= Derek Dunn =

American principal ballet dancer

Derek Dunn (born 1995) is a principal dancer with the Boston Ballet.

== Biography ==
Dunn was raised in Glen Burnie, Maryland and began dancing at the Edna Lee Dance Studio, following in the steps of his older sister. He attended the Kirov Academy of Ballet's summer intensive program, then from 2009 to 2012, trained at the Rock School for Dance Education in Philadelphia.

Before joining a professional company, Dunn earned multiple awards, including the Youth America Grand Prix (2008), the Junior Gold Medal (2010), the Senior Gold Medal at the Youth America Grand Prix (2012), and the Junior Bronze Medal in USA International Ballet Competition (2010).

Dunn joined the Houston Ballet in 2012. In 2015, he sustained injuries to both feet, forcing him to pause his dance career for six months. Despite his injuries, he was promoted to demi-soloist in 2016. During his time with the Houston Ballet, Dunn received many positive reviews.

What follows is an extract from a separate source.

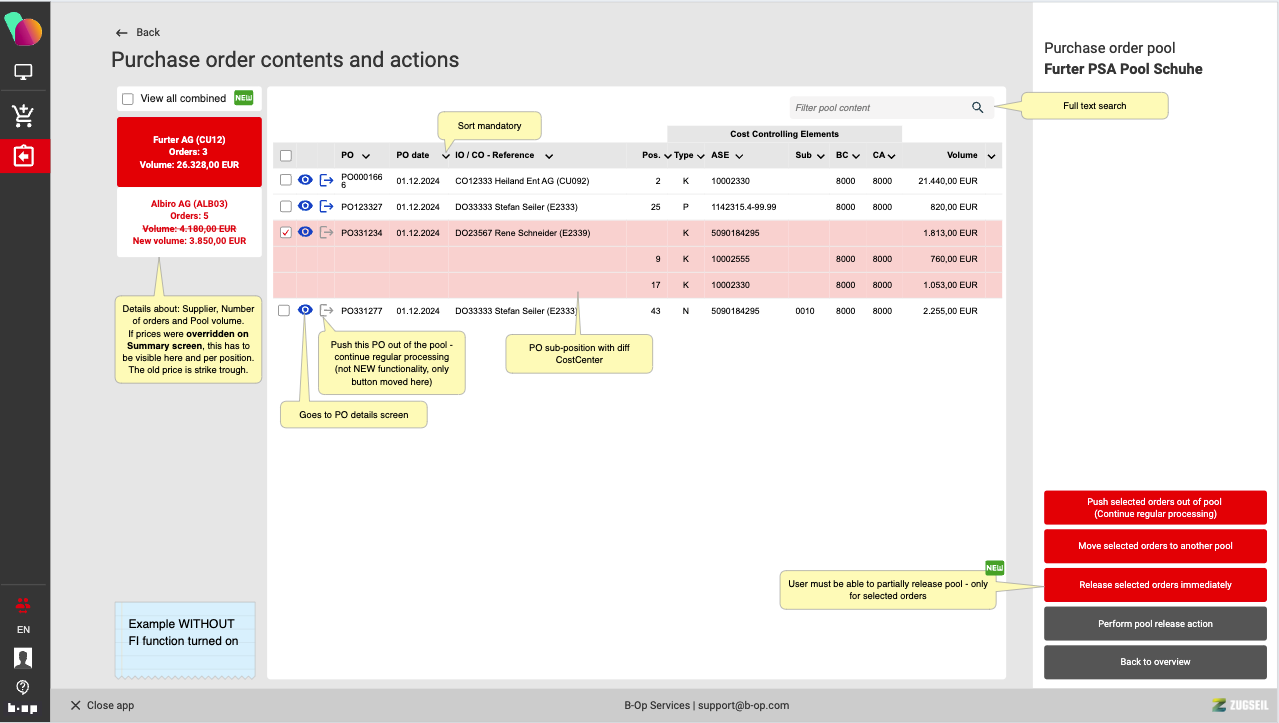Push PO0001666 out of pool arrow icon

pos(326,181)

He was named one of Dance magazine's "25 to Watch" in 2014 and an Outstanding Male Dancer in Dance Europe for the 2013–2014 season. He was also on the cover of October/November 2016 issue of Pointe magazine.

Dunn joined the Boston Ballet as a soloist in 2017 and was promoted to principal dancer in 2018. He has received many positive reviews of his performances since joining.

In 2021, Dunn danced at the Festival South Road Trip, as well as the USA International Ballet Competition Showcase.